● SHORT TASK
Could you repeat each of the rows below word for word, leaving out the pictures?

## Start

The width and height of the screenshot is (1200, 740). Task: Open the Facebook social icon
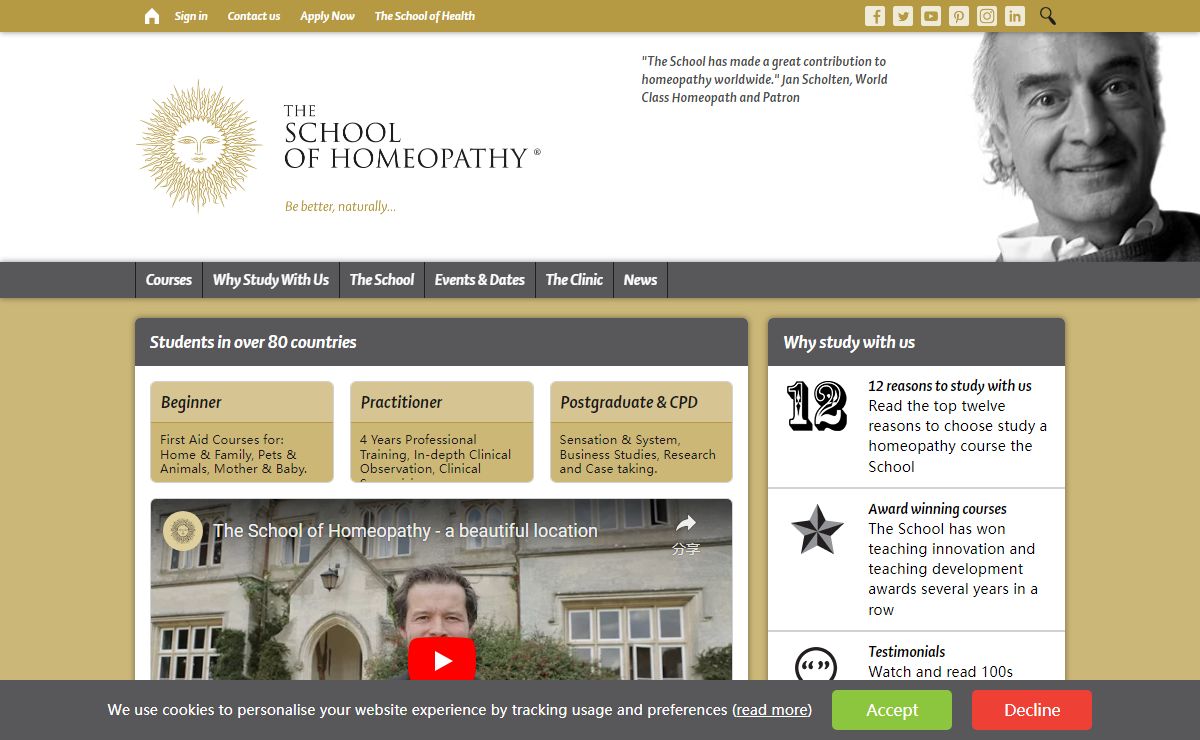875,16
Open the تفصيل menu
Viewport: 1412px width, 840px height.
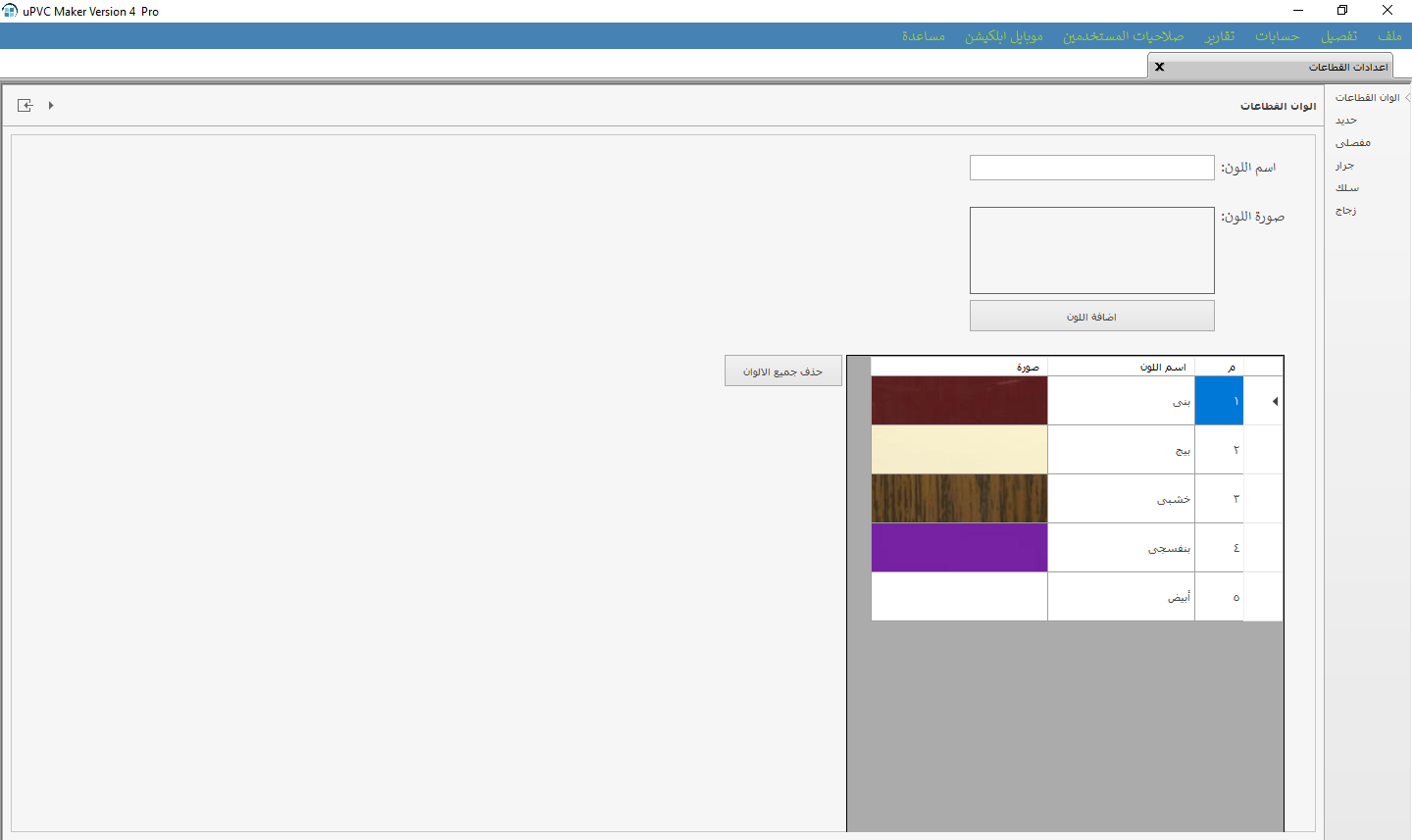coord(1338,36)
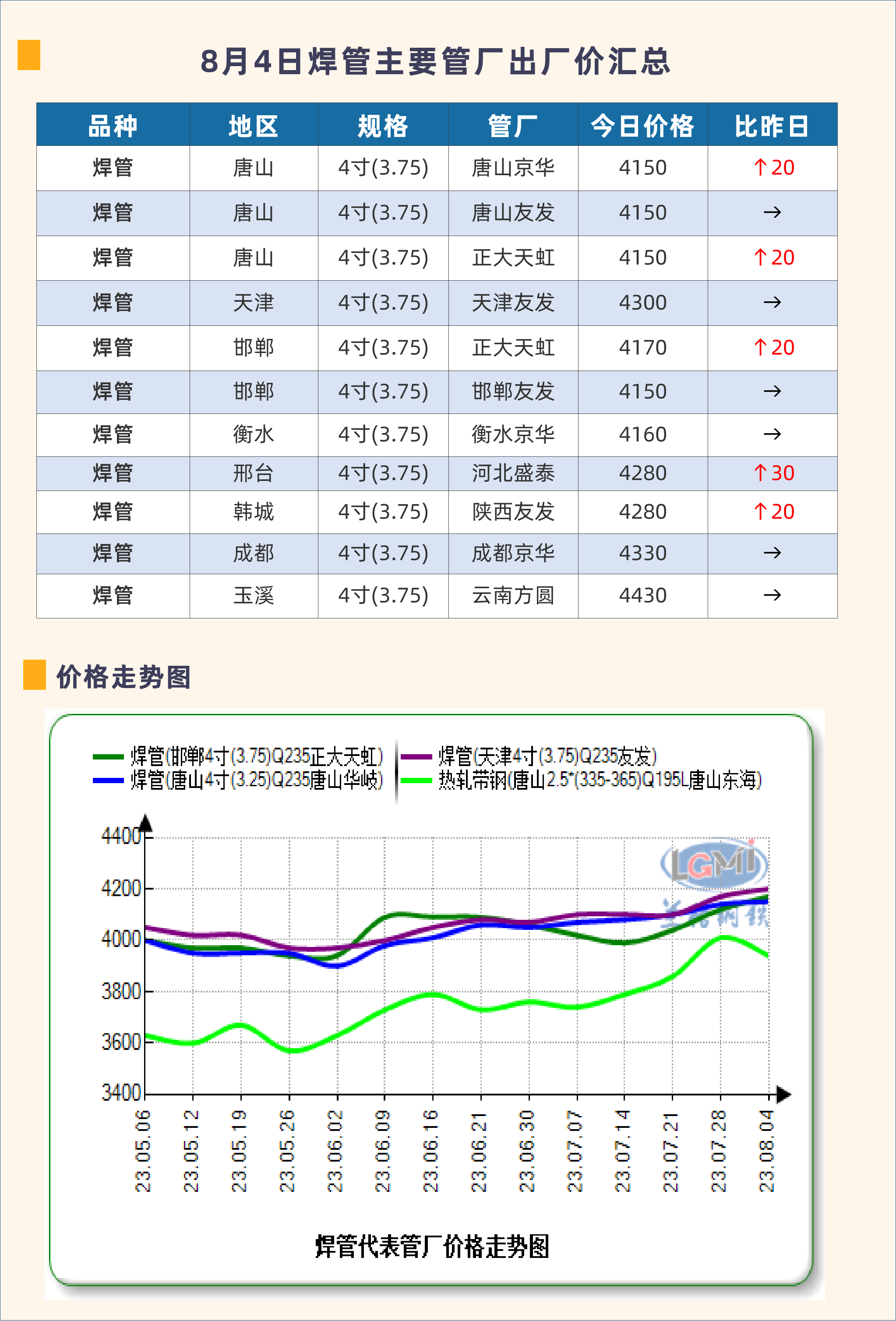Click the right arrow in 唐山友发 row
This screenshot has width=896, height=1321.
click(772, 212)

## End

● RESPONSE
The width and height of the screenshot is (1200, 740). Task: Open the Facebook social icon
875,16
Open the تفصيل menu
Viewport: 1412px width, 840px height.
coord(1338,36)
Click the right arrow in 唐山友发 row
This screenshot has width=896, height=1321.
click(772, 212)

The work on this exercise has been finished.